Регина что‑то сказала, указала пальцем на мое лицо. Наташа молча отступила в сторону. Маша не шевелилась, простыня под ней была влажной.
Ничего не слыша, на кого не глядя, не ожидая ста рублей сдачи, я кое‑как оделся и вышел вон. Ларисино зеркало, висевшее у двери, успело показать, что я раково красен. В коридоре было холодно, как около полюса. Девчонки, ожидавшие очереди, ринулись ко мне. Я молча отмахнулся от всех разом, зачем‑то пошел на кухню.
Слух восстановился, со всех сторон всплыли звуки. Сзади долетел голос Наташи. В энергичных матерных выражениях она объявила, что игра закончена, победительница получает две тысячи, прочие – в порядке номеров – забирают назад свои сотни и освобождают помещение.
Глава 3
После Наташиной комнаты с Ларисиной люстрой мое убежище казалось подвалом. Чем могла показаться комната Эльвиры, где с нечистого потолка свисала такая же «лампочка Ильича», я не помнил.

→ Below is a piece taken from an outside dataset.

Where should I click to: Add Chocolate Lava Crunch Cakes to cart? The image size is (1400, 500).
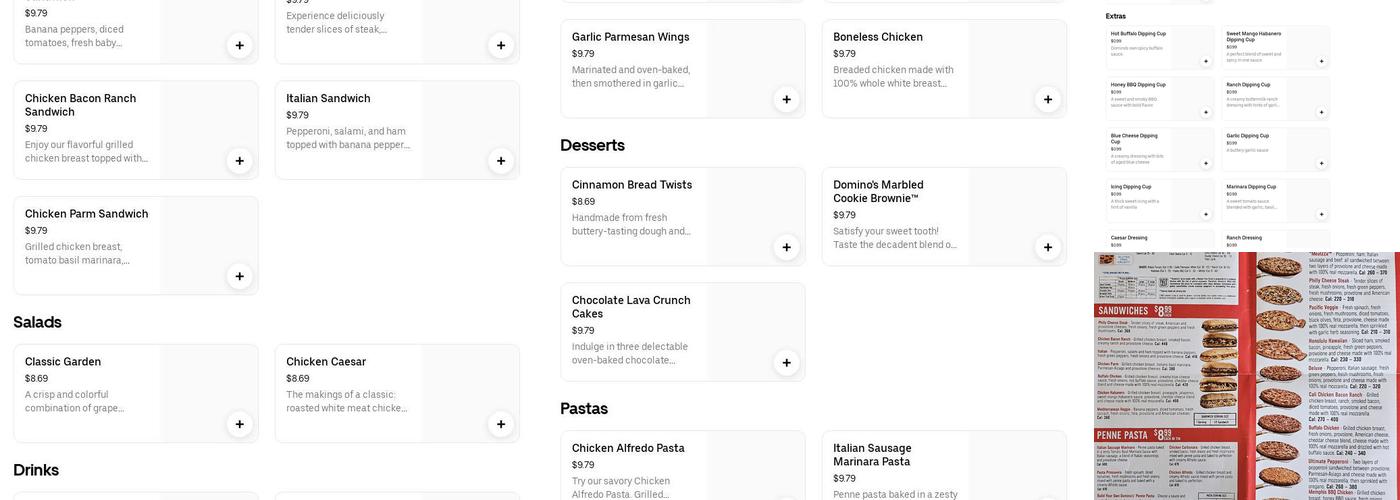tap(786, 363)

Я не помнил вообще ничего, кроме того, как умылся холодной водой над грязной раковиной, затем постоял в коридоре и пошел на третий этаж.

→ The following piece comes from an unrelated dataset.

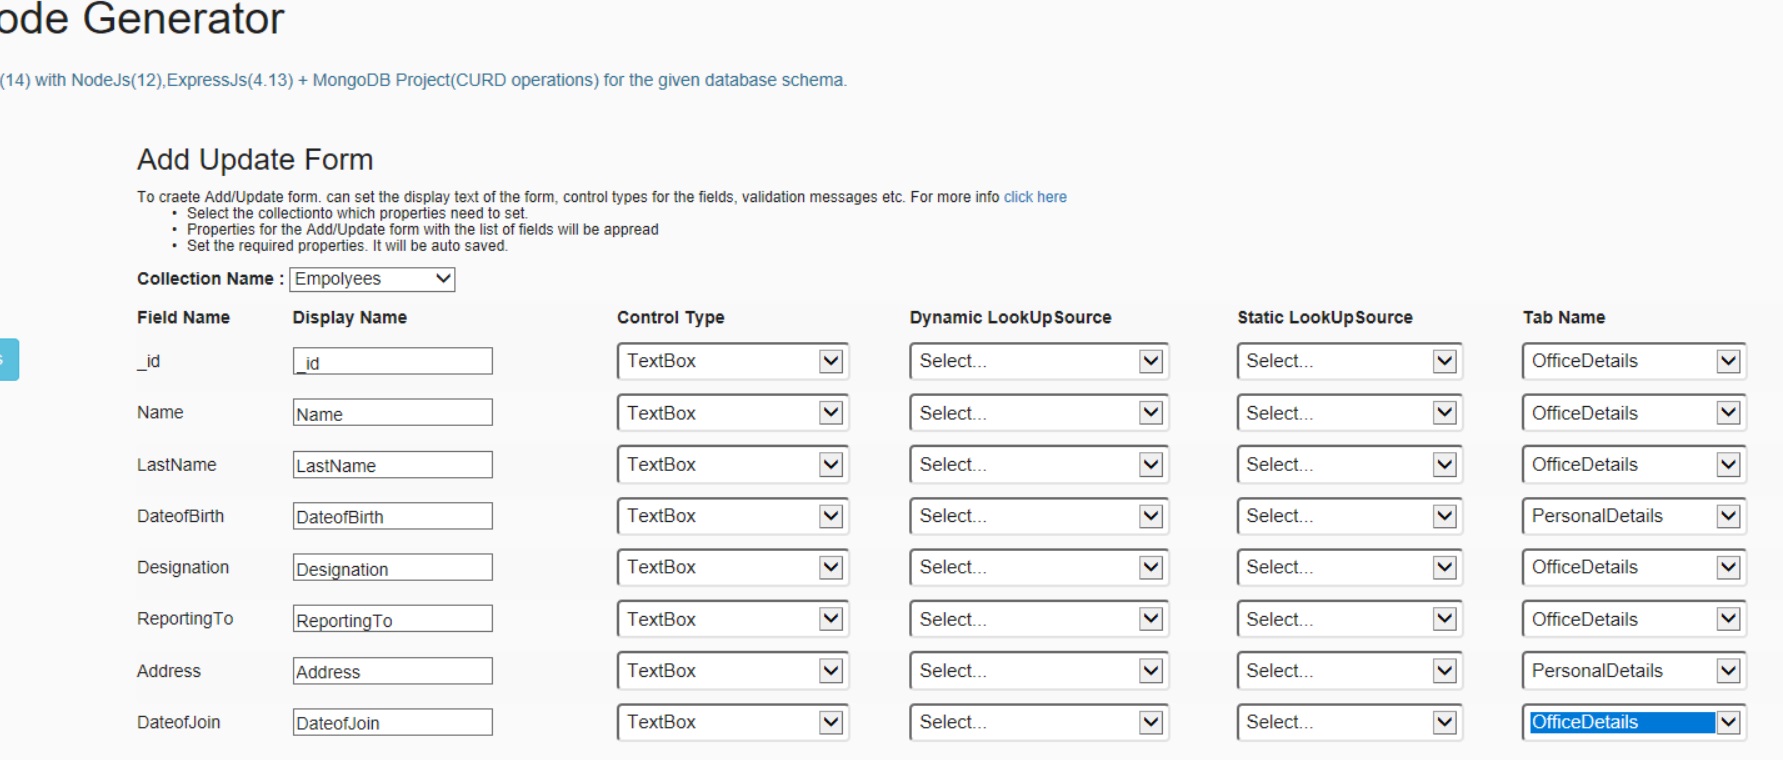Open the Collection Name dropdown
The height and width of the screenshot is (760, 1783).
372,279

Эпизод показал, что мой удел – сдерживаться, а не подгонять. Силы почти покинули. Но я был еще вчера записан к Эльвире и не хотел выглядеть человеком, на которого нельзя положиться. Эльвирина «девятка» оказалась не столь изнурительной. Хозяйка переживала «дни», промежуточных эпизодов не было, я отыграл без напряжения.
Окончание вечера выпало удачным: Матвей куда‑то ушел, я заперся в комнате, спокойно спрятал свои тысячу восемьсот, разделся и лег.
Через несколько минут я очнулся в настоящем времени, ко мне вернулась способность здраво мыслить.
Я резко вспомнил детали последнего состязания.
– –
Наташа была права, назвав свою экономическую подругу «безголовой». Эльвира в самом деле брала на игру всех, кого ни попадя.
На последний раунд мне досталась незнакомая девица, которую распорядительница аттестовала как студентку педагогического университета. Она не понравилась с первого взгляда, меня смутили и свежий синяк на бедре, и поза на ринге и сама манера работать. Несомненно, девка была проституткой – причем не такой, как Лариса, чья норковая шубка означала уровень, а самой дешевой из возможных, которая работает в машине, припаркованной под кустом.